• Task
Note each line in the data below that holds "Гормоны", and copy it.

• Supplied records

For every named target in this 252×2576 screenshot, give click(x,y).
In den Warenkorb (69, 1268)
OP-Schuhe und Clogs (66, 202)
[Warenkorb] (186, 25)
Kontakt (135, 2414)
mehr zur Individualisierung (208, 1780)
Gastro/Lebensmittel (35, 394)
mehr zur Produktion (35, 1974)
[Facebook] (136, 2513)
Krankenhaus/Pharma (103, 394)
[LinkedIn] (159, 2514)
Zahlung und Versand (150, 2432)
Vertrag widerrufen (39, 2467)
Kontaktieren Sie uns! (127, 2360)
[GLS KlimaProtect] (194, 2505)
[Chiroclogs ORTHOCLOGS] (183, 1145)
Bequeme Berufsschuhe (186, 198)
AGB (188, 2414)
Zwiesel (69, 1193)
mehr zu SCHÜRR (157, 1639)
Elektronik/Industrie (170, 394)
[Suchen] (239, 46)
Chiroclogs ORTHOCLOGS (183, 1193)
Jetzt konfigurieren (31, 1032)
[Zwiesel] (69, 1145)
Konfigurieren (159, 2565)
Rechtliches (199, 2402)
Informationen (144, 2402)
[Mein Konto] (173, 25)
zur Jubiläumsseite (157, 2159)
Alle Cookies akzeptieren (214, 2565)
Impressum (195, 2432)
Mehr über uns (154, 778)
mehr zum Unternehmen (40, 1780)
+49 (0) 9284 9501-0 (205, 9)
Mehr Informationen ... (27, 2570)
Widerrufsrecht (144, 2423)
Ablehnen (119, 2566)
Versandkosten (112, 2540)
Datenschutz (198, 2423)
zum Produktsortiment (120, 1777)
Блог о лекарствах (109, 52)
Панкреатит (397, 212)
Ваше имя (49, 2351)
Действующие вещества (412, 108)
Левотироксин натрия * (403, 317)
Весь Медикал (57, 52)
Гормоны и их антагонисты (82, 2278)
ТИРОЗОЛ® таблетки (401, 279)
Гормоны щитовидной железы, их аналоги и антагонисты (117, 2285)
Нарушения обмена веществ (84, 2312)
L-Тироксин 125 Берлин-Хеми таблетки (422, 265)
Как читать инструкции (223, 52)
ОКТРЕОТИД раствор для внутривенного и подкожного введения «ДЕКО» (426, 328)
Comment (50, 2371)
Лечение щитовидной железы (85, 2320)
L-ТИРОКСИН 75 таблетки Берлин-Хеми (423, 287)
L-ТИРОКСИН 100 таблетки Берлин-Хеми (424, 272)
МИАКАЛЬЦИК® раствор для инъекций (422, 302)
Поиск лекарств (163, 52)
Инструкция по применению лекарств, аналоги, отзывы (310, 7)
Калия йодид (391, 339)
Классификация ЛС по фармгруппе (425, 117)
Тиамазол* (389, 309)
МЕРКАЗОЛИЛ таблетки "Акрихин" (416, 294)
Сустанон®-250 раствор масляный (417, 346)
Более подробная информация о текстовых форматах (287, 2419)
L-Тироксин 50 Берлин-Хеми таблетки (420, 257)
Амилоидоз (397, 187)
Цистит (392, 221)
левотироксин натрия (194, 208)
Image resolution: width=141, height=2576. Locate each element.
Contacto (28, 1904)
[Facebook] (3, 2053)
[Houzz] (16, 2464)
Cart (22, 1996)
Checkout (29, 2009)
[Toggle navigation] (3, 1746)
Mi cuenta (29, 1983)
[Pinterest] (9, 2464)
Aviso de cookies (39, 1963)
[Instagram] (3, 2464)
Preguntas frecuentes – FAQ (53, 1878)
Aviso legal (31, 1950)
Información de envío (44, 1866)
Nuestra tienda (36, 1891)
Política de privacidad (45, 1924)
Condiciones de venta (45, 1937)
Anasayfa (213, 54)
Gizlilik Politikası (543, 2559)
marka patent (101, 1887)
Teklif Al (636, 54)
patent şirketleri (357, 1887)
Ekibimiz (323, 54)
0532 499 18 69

• Finished exercise
Гормоны и их антагонисты (82, 2278)
Гормоны щитовидной железы, их аналоги и антагонисты (117, 2285)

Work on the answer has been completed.